Netherlands: Manufacturing operating conditions improve at the strongest clip in over two years in November
Manufacturing conditions in the Netherlands improved at a much sharper pace at the close of 2020, with the NEVI Manufacturing Purchasing Managers’ Index (PMI) rising to 58.2 in December from 54.4 in November. December’s print marked the best result since September 2018. Moreover, the index moved further above the neutral 50-threshold that separates an overall increase from decrease compared to the prior month.
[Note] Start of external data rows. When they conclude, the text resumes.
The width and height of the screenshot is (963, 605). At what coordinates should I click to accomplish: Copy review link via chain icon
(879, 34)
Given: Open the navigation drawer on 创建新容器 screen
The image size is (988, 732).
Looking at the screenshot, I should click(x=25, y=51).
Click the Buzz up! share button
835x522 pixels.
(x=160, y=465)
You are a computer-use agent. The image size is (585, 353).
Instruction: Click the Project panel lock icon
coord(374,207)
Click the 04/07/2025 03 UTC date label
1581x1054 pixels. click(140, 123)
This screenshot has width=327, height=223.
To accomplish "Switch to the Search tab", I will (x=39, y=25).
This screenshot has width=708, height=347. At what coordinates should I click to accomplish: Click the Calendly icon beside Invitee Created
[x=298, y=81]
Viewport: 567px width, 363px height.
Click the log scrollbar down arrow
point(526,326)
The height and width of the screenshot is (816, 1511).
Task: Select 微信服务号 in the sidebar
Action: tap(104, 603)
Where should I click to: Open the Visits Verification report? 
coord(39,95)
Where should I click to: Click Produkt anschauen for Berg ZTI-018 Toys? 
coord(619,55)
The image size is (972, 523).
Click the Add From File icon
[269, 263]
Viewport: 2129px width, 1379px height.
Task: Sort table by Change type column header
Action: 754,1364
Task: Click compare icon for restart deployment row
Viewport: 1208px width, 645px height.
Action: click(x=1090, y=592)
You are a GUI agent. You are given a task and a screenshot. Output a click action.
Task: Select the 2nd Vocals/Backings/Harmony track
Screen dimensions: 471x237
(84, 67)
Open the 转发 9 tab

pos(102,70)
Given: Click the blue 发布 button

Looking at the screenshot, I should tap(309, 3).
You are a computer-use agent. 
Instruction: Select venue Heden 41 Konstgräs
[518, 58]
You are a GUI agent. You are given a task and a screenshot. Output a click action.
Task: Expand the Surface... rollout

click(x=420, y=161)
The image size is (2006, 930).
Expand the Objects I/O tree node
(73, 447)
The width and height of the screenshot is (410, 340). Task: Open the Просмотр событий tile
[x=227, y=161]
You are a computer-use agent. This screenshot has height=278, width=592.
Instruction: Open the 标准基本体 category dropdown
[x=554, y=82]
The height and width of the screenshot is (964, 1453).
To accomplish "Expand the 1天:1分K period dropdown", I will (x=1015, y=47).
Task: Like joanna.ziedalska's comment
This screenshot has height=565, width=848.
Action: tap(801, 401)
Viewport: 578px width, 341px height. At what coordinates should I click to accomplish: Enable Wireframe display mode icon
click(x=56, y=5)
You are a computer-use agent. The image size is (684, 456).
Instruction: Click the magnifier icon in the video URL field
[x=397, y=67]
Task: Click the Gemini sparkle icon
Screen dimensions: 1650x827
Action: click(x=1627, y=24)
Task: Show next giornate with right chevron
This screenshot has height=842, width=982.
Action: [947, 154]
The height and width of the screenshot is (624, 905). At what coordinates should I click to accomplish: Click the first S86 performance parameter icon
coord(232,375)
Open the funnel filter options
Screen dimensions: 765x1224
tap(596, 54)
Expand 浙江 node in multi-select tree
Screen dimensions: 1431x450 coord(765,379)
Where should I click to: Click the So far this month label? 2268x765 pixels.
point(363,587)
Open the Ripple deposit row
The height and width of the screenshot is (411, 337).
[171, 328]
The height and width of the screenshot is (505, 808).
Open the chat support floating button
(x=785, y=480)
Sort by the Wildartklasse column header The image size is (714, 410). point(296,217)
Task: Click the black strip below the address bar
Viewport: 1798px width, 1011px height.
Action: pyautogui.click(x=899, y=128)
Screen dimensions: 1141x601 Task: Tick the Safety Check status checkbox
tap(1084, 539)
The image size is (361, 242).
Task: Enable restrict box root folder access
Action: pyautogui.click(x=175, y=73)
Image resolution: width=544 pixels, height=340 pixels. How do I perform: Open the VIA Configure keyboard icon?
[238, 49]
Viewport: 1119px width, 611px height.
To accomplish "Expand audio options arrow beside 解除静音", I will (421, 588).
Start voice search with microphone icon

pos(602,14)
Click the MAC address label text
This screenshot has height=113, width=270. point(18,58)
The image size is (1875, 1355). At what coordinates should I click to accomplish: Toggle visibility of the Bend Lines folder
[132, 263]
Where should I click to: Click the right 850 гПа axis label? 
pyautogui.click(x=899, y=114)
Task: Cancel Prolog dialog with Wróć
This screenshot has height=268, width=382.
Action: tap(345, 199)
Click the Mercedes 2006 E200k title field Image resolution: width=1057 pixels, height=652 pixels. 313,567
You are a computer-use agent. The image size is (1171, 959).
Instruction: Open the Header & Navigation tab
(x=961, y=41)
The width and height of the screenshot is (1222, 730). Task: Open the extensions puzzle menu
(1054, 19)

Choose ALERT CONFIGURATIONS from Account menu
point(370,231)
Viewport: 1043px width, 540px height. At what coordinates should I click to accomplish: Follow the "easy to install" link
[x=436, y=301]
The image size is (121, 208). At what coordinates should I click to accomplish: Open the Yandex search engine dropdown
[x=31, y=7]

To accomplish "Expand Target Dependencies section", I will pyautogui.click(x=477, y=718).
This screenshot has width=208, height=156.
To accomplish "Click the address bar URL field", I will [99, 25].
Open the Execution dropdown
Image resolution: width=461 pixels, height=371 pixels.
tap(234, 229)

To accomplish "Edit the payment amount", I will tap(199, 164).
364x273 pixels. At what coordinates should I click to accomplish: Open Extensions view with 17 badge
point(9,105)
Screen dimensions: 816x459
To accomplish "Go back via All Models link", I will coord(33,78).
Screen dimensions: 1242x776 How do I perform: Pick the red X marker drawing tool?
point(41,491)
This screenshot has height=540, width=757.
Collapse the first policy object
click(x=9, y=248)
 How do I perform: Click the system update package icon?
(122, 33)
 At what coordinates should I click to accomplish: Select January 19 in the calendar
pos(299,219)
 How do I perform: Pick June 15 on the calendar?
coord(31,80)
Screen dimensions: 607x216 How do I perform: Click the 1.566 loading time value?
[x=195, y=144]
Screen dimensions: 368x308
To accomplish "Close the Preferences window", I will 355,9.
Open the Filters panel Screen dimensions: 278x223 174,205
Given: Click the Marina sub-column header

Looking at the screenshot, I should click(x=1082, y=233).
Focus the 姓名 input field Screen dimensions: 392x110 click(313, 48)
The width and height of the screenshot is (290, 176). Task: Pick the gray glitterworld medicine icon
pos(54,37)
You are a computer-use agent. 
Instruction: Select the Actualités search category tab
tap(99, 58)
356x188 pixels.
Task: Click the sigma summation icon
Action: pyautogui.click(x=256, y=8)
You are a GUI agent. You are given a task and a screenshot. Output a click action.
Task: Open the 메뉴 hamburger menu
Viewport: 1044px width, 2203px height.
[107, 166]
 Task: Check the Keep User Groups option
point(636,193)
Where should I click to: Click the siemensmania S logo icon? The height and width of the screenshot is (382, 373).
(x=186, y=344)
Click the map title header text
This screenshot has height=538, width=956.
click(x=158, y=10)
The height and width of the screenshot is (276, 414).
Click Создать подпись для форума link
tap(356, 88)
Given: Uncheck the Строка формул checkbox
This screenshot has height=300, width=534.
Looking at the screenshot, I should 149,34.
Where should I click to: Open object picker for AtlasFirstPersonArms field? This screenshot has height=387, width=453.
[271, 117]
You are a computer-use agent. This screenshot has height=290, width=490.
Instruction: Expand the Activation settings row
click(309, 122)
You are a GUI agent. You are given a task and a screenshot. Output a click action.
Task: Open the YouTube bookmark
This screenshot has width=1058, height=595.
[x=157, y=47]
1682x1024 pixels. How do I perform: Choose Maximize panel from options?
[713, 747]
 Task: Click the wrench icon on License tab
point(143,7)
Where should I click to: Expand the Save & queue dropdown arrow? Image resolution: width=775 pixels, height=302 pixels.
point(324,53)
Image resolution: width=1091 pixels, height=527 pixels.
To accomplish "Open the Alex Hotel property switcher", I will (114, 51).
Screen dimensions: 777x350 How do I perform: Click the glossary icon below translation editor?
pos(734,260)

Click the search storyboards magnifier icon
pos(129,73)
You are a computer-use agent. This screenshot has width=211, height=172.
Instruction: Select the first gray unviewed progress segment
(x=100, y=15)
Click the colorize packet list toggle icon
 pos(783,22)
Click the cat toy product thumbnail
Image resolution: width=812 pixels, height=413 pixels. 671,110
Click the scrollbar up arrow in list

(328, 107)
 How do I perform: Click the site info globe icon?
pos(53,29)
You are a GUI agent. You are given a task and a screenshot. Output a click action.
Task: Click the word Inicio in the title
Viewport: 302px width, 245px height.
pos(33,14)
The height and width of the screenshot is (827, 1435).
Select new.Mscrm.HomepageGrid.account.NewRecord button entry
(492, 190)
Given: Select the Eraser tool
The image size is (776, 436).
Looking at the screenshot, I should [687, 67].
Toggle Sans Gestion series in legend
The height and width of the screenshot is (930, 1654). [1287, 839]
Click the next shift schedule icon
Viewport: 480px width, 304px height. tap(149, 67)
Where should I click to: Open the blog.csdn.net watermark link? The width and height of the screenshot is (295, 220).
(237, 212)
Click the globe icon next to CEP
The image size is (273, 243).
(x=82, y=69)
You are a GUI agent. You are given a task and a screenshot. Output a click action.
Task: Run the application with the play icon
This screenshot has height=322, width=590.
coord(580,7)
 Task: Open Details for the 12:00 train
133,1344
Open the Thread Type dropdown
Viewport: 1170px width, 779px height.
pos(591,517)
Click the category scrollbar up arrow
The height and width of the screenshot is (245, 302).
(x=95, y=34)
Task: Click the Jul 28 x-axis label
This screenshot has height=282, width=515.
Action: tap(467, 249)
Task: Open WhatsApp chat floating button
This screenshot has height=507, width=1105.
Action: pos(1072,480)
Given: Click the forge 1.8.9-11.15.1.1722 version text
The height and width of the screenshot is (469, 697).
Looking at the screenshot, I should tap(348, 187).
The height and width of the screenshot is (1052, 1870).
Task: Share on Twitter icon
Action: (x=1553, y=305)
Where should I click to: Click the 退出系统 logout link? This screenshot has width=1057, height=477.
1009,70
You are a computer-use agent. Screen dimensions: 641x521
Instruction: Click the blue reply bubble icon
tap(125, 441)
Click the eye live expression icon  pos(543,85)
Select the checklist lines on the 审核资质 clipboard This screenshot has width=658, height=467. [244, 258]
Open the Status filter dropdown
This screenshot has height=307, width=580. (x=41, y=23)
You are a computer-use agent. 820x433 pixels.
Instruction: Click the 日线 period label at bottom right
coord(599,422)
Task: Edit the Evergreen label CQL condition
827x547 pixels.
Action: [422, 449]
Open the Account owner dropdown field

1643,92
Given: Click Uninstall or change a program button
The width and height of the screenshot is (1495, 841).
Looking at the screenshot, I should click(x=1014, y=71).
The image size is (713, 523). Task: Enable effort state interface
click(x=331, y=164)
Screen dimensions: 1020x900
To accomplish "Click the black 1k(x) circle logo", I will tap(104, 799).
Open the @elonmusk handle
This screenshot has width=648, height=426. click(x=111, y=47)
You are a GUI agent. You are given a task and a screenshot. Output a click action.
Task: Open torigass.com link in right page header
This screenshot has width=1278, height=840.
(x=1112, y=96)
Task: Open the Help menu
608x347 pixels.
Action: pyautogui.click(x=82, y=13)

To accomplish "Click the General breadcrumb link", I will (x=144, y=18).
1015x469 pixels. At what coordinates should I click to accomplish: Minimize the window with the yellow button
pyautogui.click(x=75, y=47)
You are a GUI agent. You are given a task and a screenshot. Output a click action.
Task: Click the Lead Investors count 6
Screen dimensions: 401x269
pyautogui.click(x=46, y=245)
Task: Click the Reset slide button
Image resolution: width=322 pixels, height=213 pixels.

The surge in December was driven by a faster rise in output and a near three-year strong increase in new order growth, driving employment growth. Demand dynamics improved both at home and abroad, with new export orders growing at the strongest rate since early 2018. Furthermore, producers increased their purchasing activity, but greater demand for inputs and stock shortages as well as Covid-19-related delays led to the strongest lengthening of delivery times since April. Turning to prices, input prices rose for the fifth month running due to higher transport costs and additional Covid-19 related expenses. This was passed on to customers as output prices also rose. Lastly, confidence regarding output in the year ahead remained robust due to improved client demand, positive vaccination news and hopes of a strong economic recovery.
Commenting on the result, Albert Jan Swart, manufacturing sector economist at ABN AMRO, noted:
“Although the Covid-19 pandemic is not over yet, the Dutch manufacturing sector posts a strong recovery. […] Another reason why new export orders are rising might be that China’s manufacturing sector is showing strong growth, leading to increased imports from for example Germany, the Netherlands’ largest trading partner.”